Interest rates have been declining for nearly 40 years. There are many factors driving the current low interest rate environment: central banks trying to stimulate their economies and or stave off recession; muted inflation; weak global growth; protectionism; ongoing geopolitical uncertainty; aging populations; and the demand for traditional fixed income outstripping supply.
It is more difficult to meet average pension fund internal return targets without taking on more known and unknown risk. For example, in 1995 a 7.5% expected return came with 6% of standard deviation (a measure of risk). In 2015, generating the same return required taking almost three times the amount of risk (17%), according to investment consultant Callan Associates.
Figure 2. Expected Returns vs. Risks
Source: Callan Associates, Bond Capital
Yet, current factors exist to drive interest rates even lower. According to Rick Rieder, global chief investment officer of fixed income at BlackRock, although a US recession over the next couple of years is possible, the Fed could respond by cutting interest rates to zero, reigniting quantitative easing. At the same time, banks are being disintermediated by the growth in private credit, which has also shrunk the supply of new corporate debt, leading to a dearth of higher quality investment-grade issuance. Net supply from municipal borrowers, another vital source of new issuance, has also turned negative so that there is not enough available for pension funds and insurers to buy. Moreover, some of those same current factors have led to an increasing issuance distribution shift of “investment grade” bonds toward lower ratings. Not only are pension funds likely to enjoy less yield they must do so with additional risk. While the corporate bond market has increased from around $4 trillion to $5.8 trillion this growth has been accompanied by a steady decrease in overall credit quality. The share of the U.S. investment grade nonfinancial bond market rated BBB (i.e., the lowest credit rating still considered investment grade) has increased to 48% in 2017 from around 25% in the 1990s according to PIMCO. Moreover, according to Morgan Stanley Research U.S. investment grade credit issuers are increasingly leveraged with junk bonds (those rated BB or lower) making up over 50% of all rated bonds. Look before you leap!
Certain pension funds and insurers will experience interest rate risk first hand as old higher-yielding matured bonds are replaced by new lower-yielding bonds in their portfolios. Lower interest rates will lead to lower returns for pension funds and insurers, some of which invest around 40% or more of their assets in fixed income securities. With interest rates expected to remain low, pension funds and insurers may find their assets insufficient to meet their obligations unless they adjust their pension allocation or payment promises.

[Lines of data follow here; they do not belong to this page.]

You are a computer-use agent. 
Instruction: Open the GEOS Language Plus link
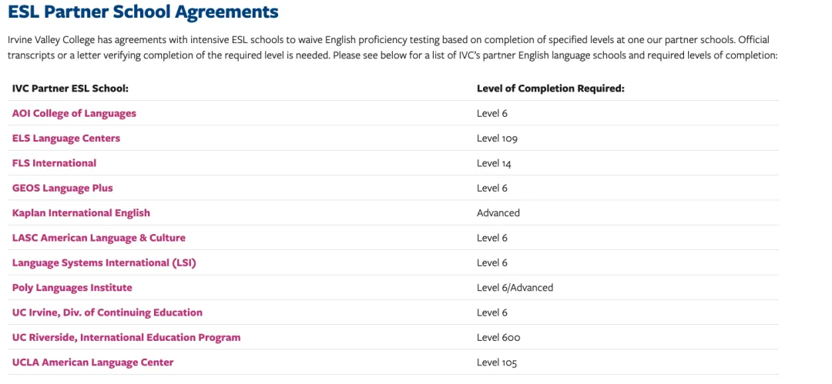coord(62,188)
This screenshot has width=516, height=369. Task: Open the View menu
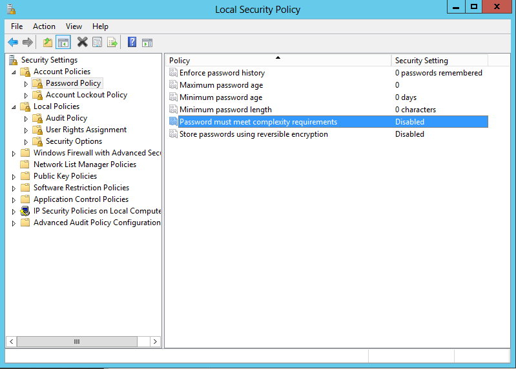tap(74, 26)
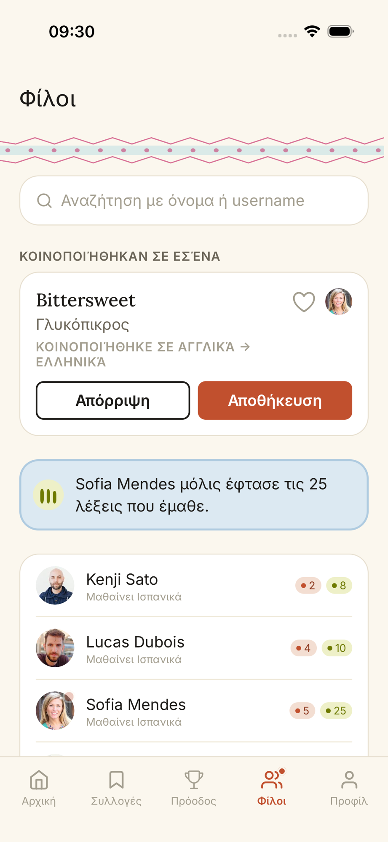Viewport: 388px width, 842px height.
Task: Tap Kenji Sato's green 8 badge
Action: click(x=339, y=585)
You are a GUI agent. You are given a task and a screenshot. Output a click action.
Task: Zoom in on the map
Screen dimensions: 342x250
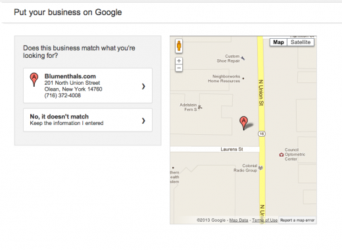click(179, 61)
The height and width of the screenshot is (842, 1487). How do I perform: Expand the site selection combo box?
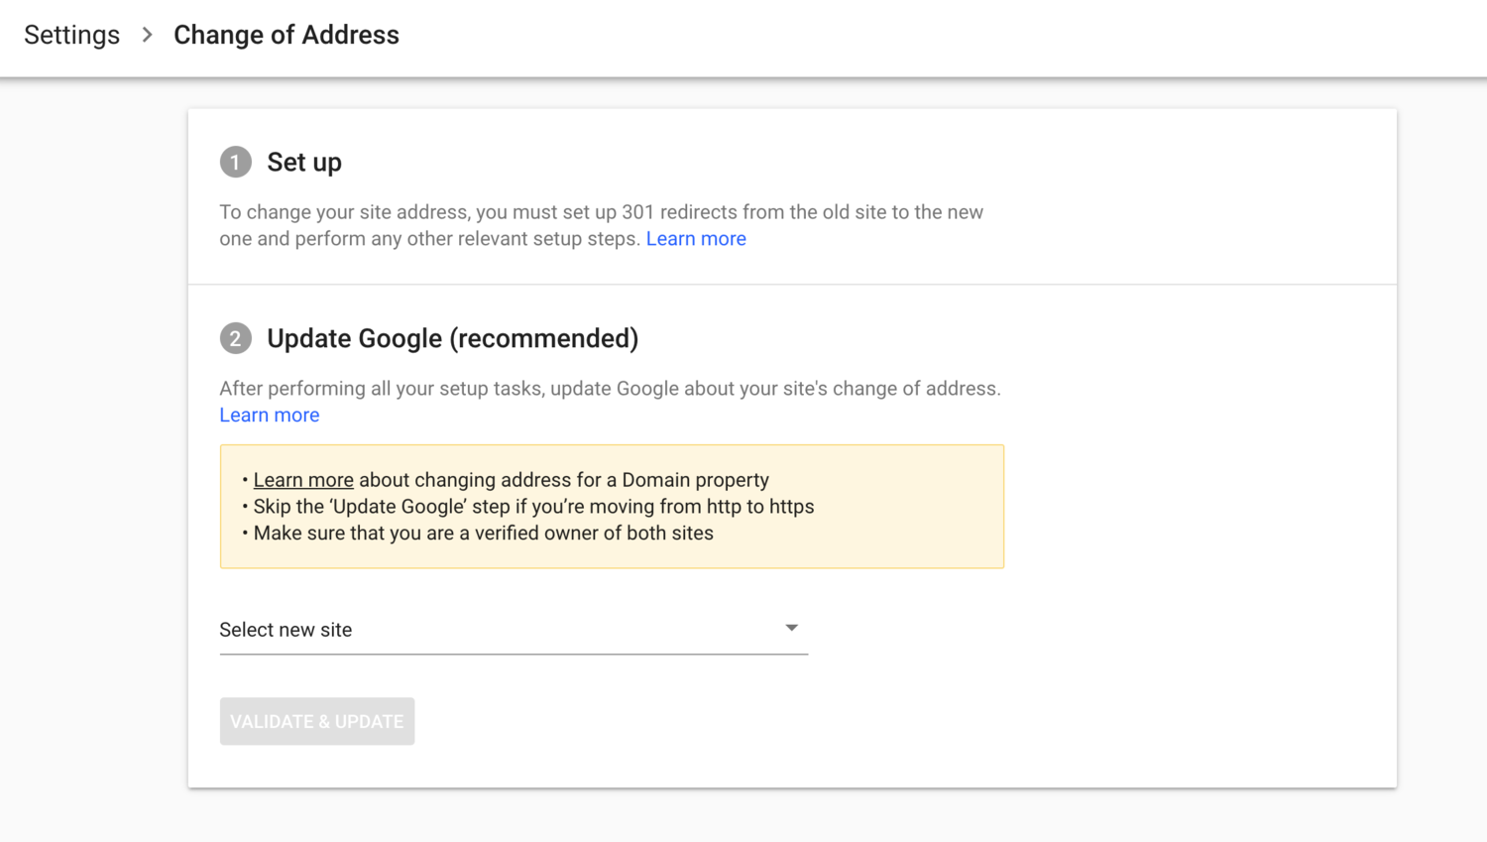[x=514, y=630]
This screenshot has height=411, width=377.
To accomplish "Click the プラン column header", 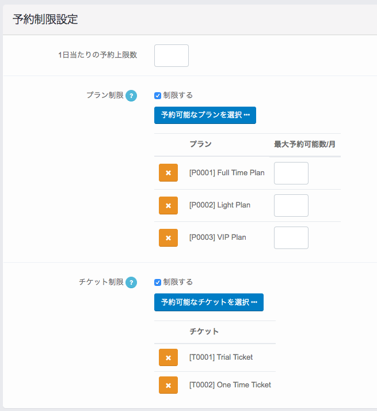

In response certain pension funds are implementing a fixed income overlay strategy. This includes the use of derivatives, in some cases the use of leverage and for the majority an increased allocation into the private credit asset class. A private credit investment strategy is well suited for “all weather” returns as part of a modern fixed income composite. Asset allocators should know that private credit benefits from primary security, collateral security and a floating interest rate payment obligation amongst other things.
A strategic allocation to modern fixed income means getting paid for the risk you are underwriting. Traditional fixed income in its modern form needs to be enhanced through the use of both liquid (derivatives) and illiquid (private credit) income overlay strategies to make up for lower issuance, increasing leverage and declining average credit fundamentals in the public bond markets.